(Saved entries)

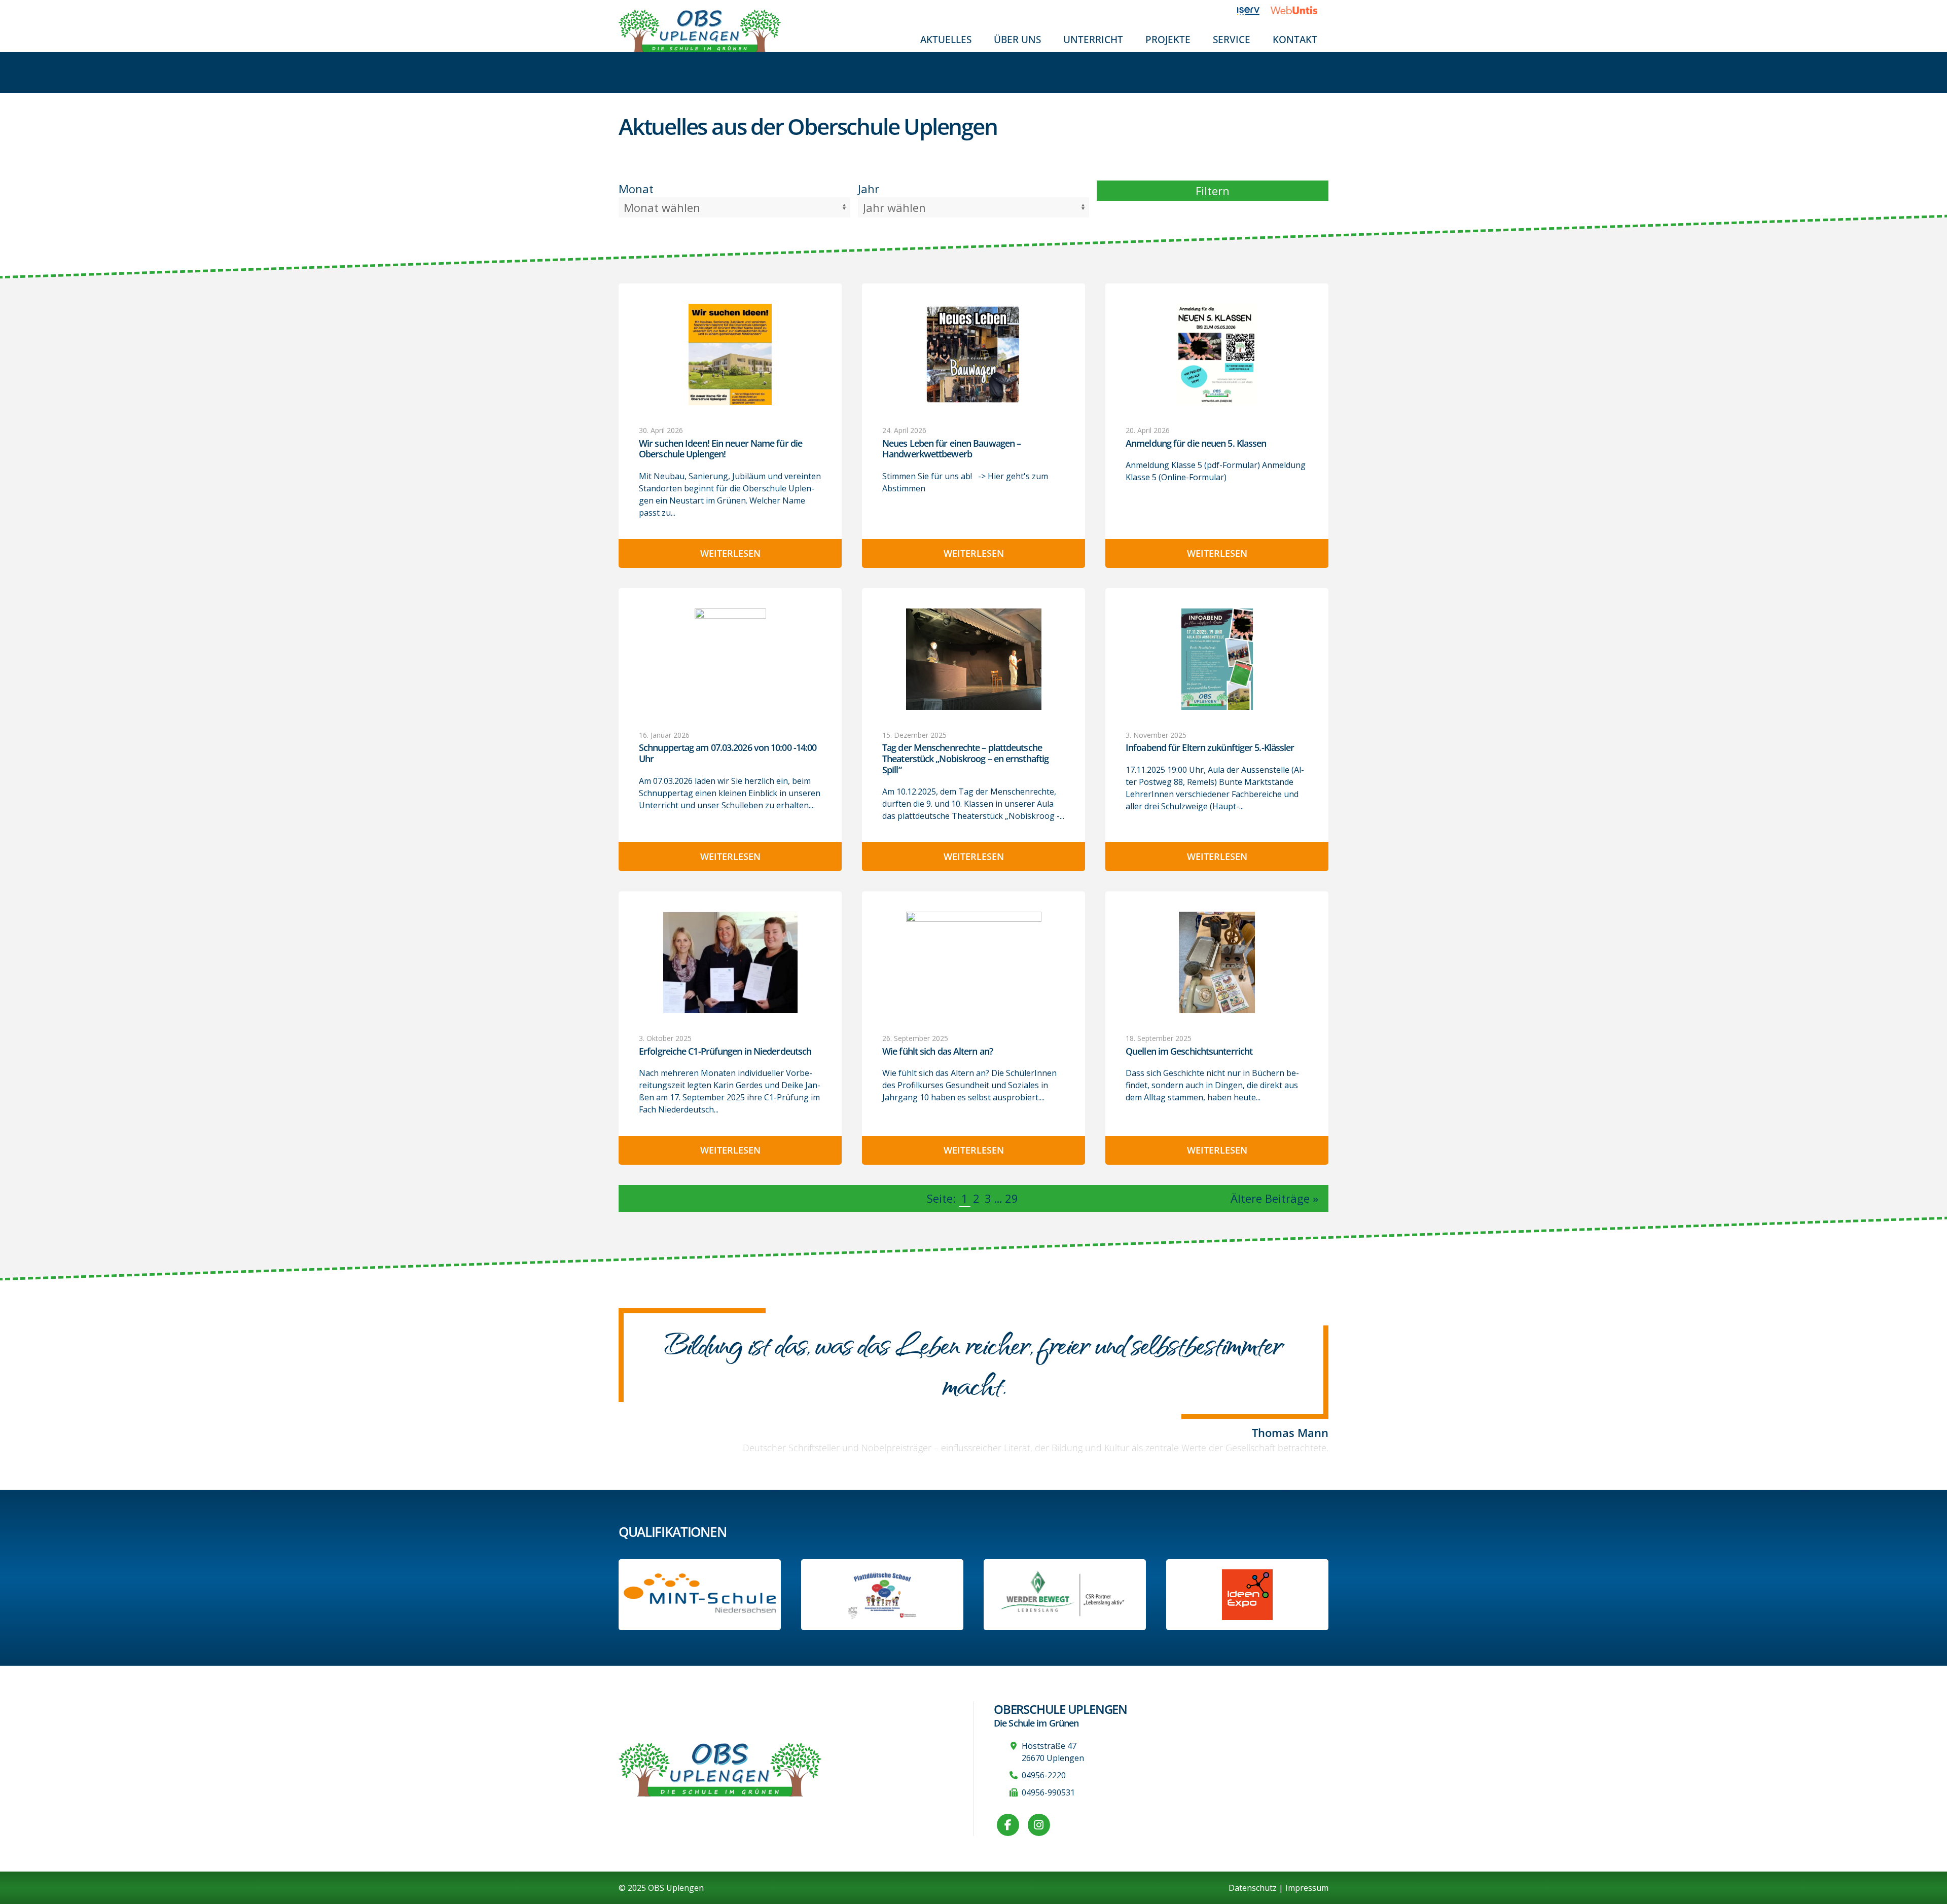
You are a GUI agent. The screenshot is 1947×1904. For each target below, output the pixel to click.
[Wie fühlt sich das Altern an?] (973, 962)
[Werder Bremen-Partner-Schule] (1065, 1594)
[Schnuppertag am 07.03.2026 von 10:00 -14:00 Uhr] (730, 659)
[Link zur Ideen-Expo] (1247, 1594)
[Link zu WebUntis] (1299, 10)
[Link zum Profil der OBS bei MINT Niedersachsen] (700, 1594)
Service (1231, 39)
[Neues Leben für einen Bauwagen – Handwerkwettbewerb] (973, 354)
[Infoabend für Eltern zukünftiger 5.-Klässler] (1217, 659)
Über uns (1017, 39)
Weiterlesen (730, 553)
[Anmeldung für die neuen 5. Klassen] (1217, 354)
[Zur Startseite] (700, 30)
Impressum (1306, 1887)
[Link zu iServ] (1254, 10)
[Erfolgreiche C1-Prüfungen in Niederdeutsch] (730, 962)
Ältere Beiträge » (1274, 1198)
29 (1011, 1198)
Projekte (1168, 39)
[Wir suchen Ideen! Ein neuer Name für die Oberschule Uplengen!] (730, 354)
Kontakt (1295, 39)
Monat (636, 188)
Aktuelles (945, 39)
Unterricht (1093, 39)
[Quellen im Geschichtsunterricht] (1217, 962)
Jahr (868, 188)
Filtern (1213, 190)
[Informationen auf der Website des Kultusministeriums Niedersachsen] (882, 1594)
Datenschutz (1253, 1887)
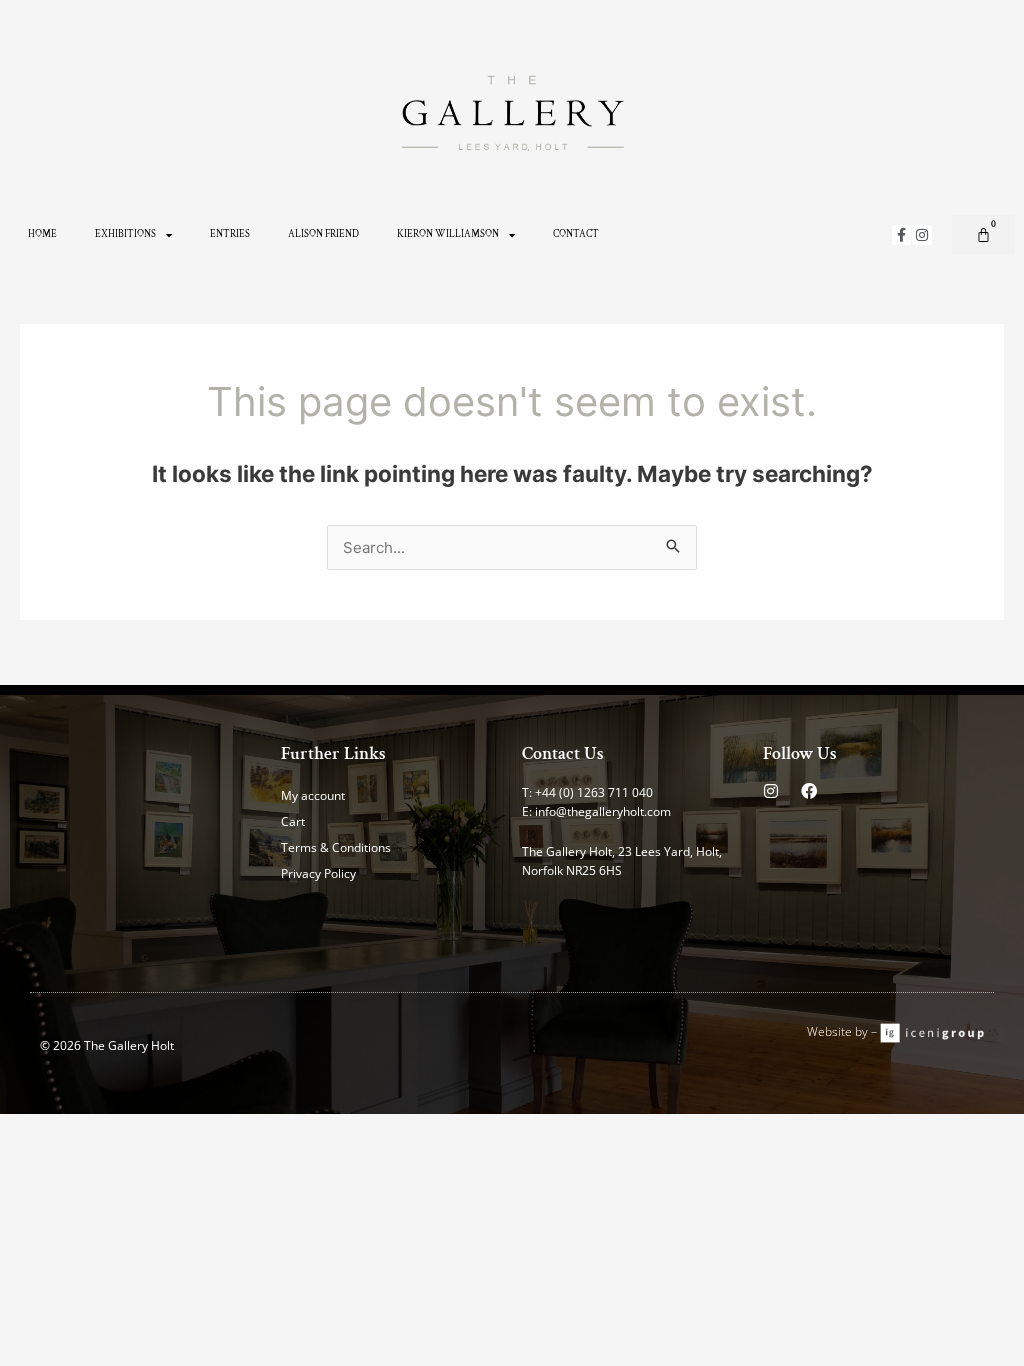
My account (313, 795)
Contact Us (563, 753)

- [WORK TO BE COMPLETED]
Only the lines from the start of the records through the line containing "[Link zu WebUntis] (1299, 10)" should be repeated, word for word, with the pictures left out.

- [OUTPUT OF THE EXERCISE]
You are a GUI agent. The screenshot is 1947×1904. For each target below, output the pixel to click.
[Wie fühlt sich das Altern an?] (973, 962)
[Werder Bremen-Partner-Schule] (1065, 1594)
[Schnuppertag am 07.03.2026 von 10:00 -14:00 Uhr] (730, 659)
[Link zur Ideen-Expo] (1247, 1594)
[Link zu WebUntis] (1299, 10)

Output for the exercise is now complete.